------ Segment de texte ------

Si l’on songe que la côte sud de la Méditerranée est la porte d’entrée vers le continent africain, d’un côté, et vers la riche péninsule Arabique, de l’autre, comment ne pas s’orienter vers de grands investissements industriels pour produire localement et exporter des biens d’équipement comme des biens de consommation, grâce à la valorisation des très vastes ressources humaines disponibles sur les deux rives de la Méditerranée ?

En bref, il est temps de commencer à penser la complémentarité active et productive au bénéfice des deux rives, en lieu et place des situations rentières qui dominent trop souvent les relations économiques entre les deux rives de la Méditerranée.

La coproduction peut, bien sûr, prendre également la forme de capitaux du sud de la Méditerranée, investis en Europe dans des entreprises de taille moyenne à la recherche de liquidités pour assurer leur développement et leur expansion.

------ Entrées extraites ------

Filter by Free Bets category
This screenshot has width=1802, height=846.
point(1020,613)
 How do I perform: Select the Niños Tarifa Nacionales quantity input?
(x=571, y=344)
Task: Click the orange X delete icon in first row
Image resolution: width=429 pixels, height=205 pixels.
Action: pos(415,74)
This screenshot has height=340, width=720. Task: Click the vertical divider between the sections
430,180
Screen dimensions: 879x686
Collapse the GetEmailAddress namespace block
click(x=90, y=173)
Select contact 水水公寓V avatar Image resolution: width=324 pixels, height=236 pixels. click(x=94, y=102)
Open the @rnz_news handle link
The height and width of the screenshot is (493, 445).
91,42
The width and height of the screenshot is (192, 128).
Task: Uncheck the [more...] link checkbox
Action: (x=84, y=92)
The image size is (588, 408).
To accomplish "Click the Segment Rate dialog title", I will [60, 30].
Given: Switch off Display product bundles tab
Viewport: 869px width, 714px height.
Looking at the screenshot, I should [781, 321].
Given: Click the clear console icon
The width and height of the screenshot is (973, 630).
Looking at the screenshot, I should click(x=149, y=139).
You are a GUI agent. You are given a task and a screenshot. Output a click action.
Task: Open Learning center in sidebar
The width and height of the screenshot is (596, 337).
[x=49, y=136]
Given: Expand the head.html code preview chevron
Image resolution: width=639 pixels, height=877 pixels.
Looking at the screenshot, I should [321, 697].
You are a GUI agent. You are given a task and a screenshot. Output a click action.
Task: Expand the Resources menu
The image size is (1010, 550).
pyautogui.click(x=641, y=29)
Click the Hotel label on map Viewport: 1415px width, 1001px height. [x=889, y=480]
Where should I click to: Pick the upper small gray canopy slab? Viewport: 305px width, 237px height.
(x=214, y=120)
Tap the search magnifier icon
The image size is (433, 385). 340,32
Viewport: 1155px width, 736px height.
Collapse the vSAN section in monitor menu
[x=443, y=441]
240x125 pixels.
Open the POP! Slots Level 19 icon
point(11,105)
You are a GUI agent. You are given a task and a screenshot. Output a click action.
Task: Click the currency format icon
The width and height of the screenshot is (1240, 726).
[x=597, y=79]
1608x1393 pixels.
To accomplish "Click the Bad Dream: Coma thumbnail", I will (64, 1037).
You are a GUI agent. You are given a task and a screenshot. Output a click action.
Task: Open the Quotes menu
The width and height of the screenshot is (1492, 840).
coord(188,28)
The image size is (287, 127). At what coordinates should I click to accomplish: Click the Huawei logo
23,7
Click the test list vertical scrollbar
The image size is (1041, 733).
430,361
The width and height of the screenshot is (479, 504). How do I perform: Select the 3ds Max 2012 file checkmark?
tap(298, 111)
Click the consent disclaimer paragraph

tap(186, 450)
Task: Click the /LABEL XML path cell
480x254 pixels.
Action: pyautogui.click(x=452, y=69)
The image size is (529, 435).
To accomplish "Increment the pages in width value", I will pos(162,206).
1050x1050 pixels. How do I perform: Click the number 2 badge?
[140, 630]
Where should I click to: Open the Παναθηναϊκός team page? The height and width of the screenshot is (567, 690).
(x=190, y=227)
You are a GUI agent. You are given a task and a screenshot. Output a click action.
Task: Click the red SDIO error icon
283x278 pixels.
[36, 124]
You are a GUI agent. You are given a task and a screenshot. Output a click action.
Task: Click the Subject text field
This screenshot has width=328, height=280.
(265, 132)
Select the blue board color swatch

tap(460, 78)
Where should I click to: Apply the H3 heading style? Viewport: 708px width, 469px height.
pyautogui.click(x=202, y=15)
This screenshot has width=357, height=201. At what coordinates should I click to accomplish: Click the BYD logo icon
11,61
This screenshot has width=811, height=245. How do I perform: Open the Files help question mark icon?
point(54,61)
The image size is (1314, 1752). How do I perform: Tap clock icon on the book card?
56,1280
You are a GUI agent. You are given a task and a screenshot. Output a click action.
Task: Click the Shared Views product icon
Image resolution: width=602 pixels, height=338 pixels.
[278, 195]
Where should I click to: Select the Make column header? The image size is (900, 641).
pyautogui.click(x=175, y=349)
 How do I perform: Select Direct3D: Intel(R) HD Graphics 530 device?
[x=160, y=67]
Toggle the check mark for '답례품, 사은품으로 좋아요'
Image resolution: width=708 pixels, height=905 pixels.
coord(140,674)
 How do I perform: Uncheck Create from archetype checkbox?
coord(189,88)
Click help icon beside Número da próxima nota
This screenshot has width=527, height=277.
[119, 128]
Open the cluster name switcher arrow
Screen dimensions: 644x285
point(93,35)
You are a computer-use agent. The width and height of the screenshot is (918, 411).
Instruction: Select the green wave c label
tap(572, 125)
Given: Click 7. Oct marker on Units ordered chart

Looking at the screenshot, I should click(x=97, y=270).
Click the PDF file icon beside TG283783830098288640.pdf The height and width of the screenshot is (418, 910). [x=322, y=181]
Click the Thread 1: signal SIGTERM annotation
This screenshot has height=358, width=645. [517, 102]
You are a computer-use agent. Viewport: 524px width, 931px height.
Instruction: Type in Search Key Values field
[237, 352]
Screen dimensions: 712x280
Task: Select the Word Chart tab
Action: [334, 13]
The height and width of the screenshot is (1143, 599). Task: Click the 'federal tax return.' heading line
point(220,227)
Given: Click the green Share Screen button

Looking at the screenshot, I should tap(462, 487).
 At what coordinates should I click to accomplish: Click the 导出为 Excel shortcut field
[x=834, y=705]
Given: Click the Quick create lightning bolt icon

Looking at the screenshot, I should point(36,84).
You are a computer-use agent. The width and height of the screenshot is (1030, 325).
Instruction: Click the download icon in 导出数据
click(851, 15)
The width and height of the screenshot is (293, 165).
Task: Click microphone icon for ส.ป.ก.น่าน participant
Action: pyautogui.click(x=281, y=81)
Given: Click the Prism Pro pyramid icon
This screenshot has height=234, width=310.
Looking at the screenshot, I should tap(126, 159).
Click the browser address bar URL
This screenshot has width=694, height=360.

------

Consignes de l'exercice.
**1.** D'après le texte sur les relations économiques entre les deux rives de la Méditerranée, vers quelles régions la côte sud de la Méditerranée ouvre-t-elle la porte ?
**2.** Prolongez le texte sur les relations économiques entre les deux rives de la Méditerranée à partir de sa dernière phrase.

Résultats de l'exercice.
**1.** Vers le continent africain d'un côté, et vers la riche péninsule Arabique de l'autre.

**2.**
L’essoufflement des économies européennes et le blocage des économies du sud de la Méditerranée appellent un sursaut dans le cadre d’un ensemble euro-méditerranéen plus compétitif, aussi bien vis-à-vis de l’Extrême-Orient que de la zone économique nord-américaine (port de Marseille).

La marche forcée vers toujours plus de mondialisation économique et de transferts d’activités d’Europe occidentale et des États-Unis vers les économies émergentes semble connaître une pause. La hausse des salaires en Chine et le développement de son gigantesque marché intérieur, la baisse du niveau des salaires ouvriers en Europe et aux États-Unis expliquent notamment ce ralentissement.

Aux États-Unis, des frémissements se font sentir dans les industries textile et automobile. En Allemagne, des politiques appropriées ont permis de sauvegarder des pans entiers de l’industrie de biens d’équipement, toujours en forte demande sur le marché international du fait de la qualité de sa production.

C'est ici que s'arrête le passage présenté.